Я все-таки думаю, что тюрьма ее и исправила, и нет: с одной стороны, она стала заниматься «нормальными» делами — готовить, даже шить, решила пока не работать, посидеть дома и «подумать»; с другой, она говорит, что ей еще хватит сил на переворот — правда, все реже, — а я не знаю, чем ей помочь, когда она так горько и несмешно шутит. А ведь до суда только и думала о том, как посадит и всех авторов бляшечной системы, которая тогда работала в тестовом режиме, и авторов закона о массовой приватизации земли. Всю землю, испоганенную этими последними, говорила она, национализируем и очистим от настроенной на ней дряни. Бляшечную систему немедленно отменим, меры по социальной и медицинской реабилитации введем. И, конечно же, установим временное правительство, и в первом же декрете отразим, помимо отмены всего вышеуказанного, дату выборов...

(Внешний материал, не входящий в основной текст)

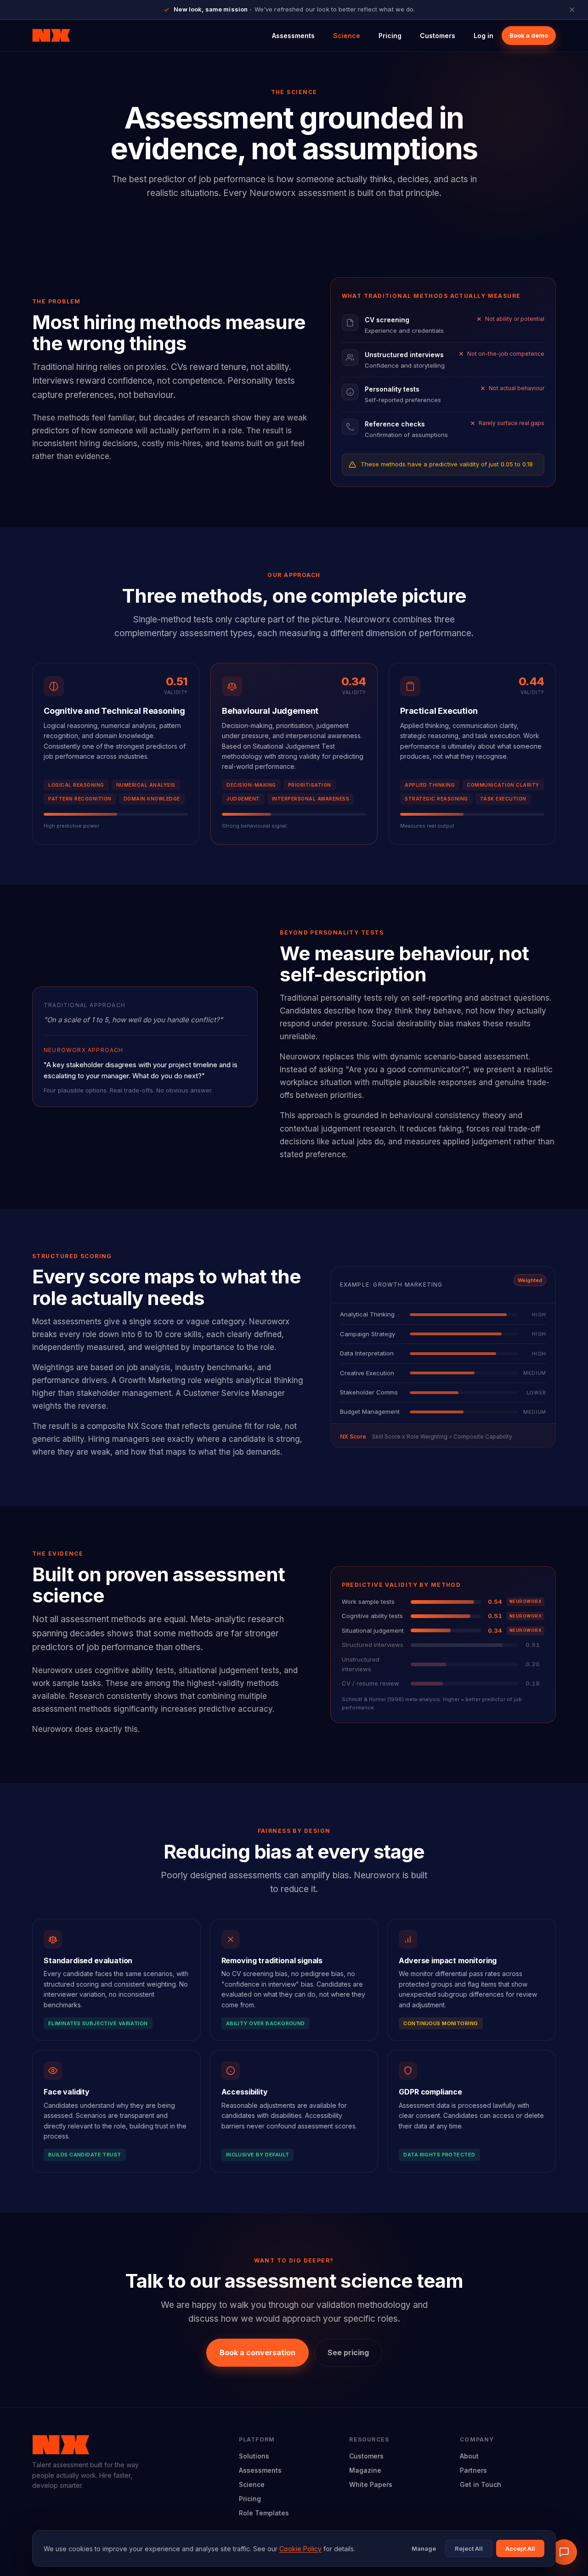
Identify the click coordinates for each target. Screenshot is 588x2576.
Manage (424, 2548)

Бляшечная система, как её называли в народе, остановила преступность; благодаря ей были закрыты тюрьмы и расформированы правоохранительные органы — ведь преступный умысел отмер. Мы все стали свободнее, и Лейла с ее переворотом оказалась обхитрена.
Лук стал золотистым и соединился с овощами и обжаренной с обеих стороной яичницей — все, как я люблю. Лейла и до заключения хорошо готовила, хоть в поле, хоть дома. Это все я, нашло на меня, как часто находило; это я не помог ей, когда она во мне нуждалась. Даже её доверия я не заслужил. Не заслужил за годы нашего брака смотреть на нее, как на свою половину.
— Сядь и поешь, Пифагор. И чтоб никаких ночных трапез, — ядовито успокаивала она. — Вспоминай каждый раз про деревню и соседей. Никому до тебя дела нет.
Она поставила на стол тарелку с ужином, приглашая сесть, а сама легла в постель поверх покрывала. Я погладил за ухом свою бляшку и подумал, что если бы пришел с работы раньше, прогуливался бы вместе с плащеносцем, старухой с толстяком и, может быть, Лейлой. Мы все были бы объединены общей целью — прогуляться. Бляшечка ни за что бы не спутала колкости и злословия Лейлы с желанием кого-то убить или устроить переворот, и спокойно отвела бы ее от плиты. Сейчас я закончу есть и, если она заснет, накрою ее одеялом.